Count the lines in the records that contain the string "height", and reply with only that number.

-- START OF Task material --

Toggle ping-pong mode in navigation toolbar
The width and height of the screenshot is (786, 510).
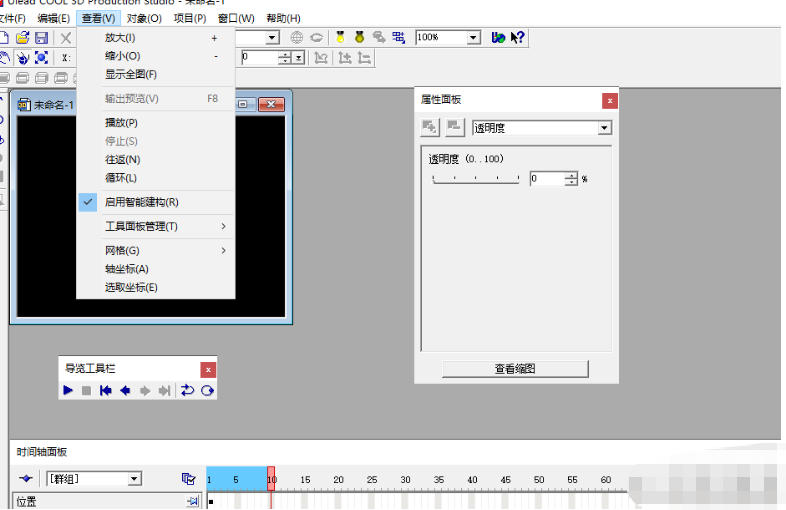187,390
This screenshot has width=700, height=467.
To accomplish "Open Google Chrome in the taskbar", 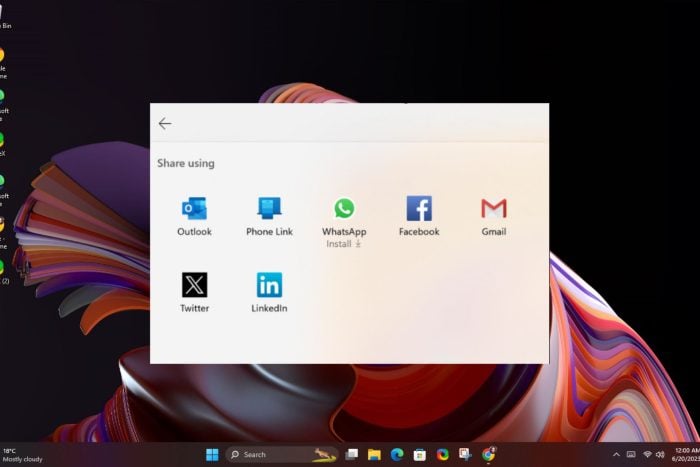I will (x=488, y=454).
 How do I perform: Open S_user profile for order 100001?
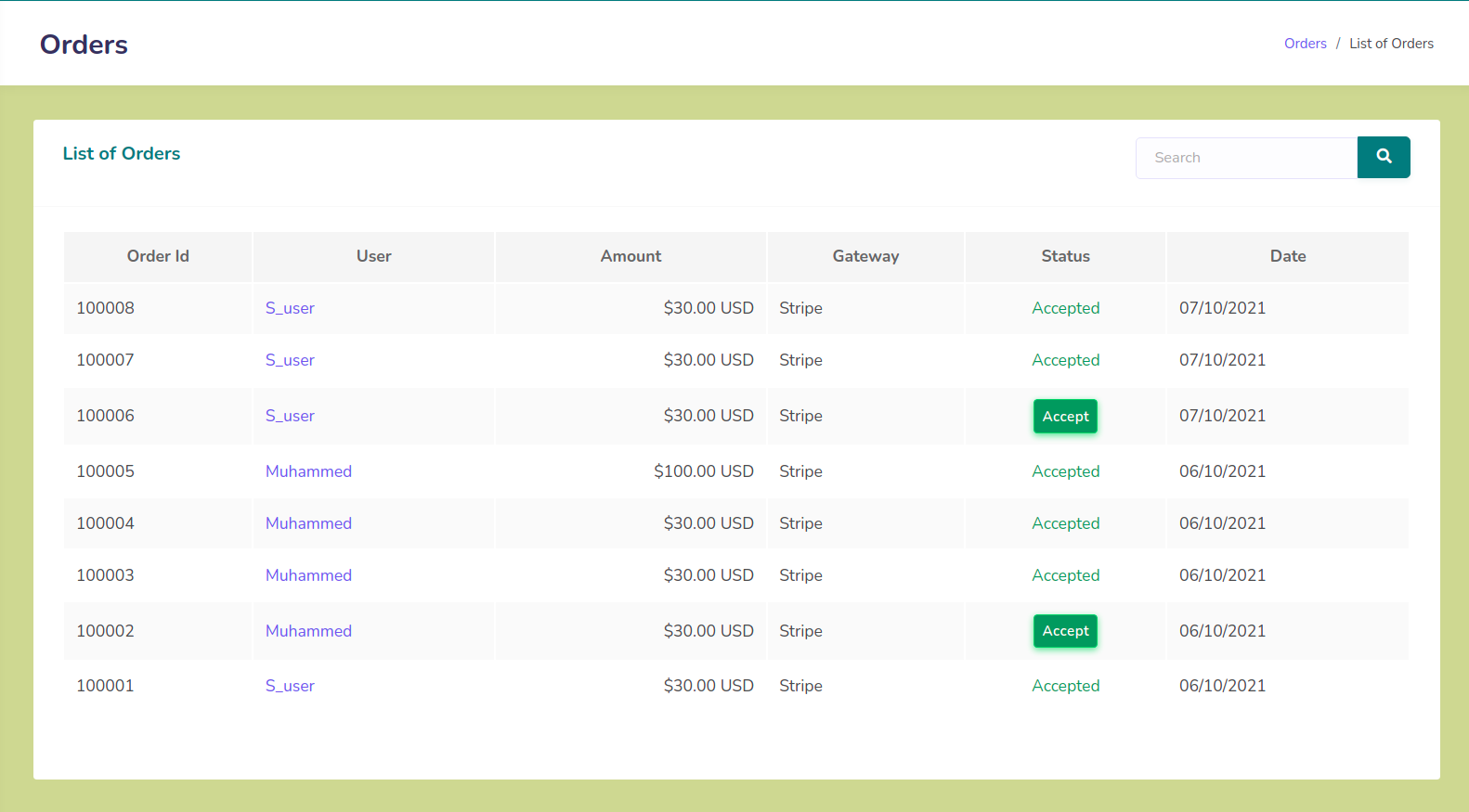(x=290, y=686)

-- END OF Task material --

Response below ▸
2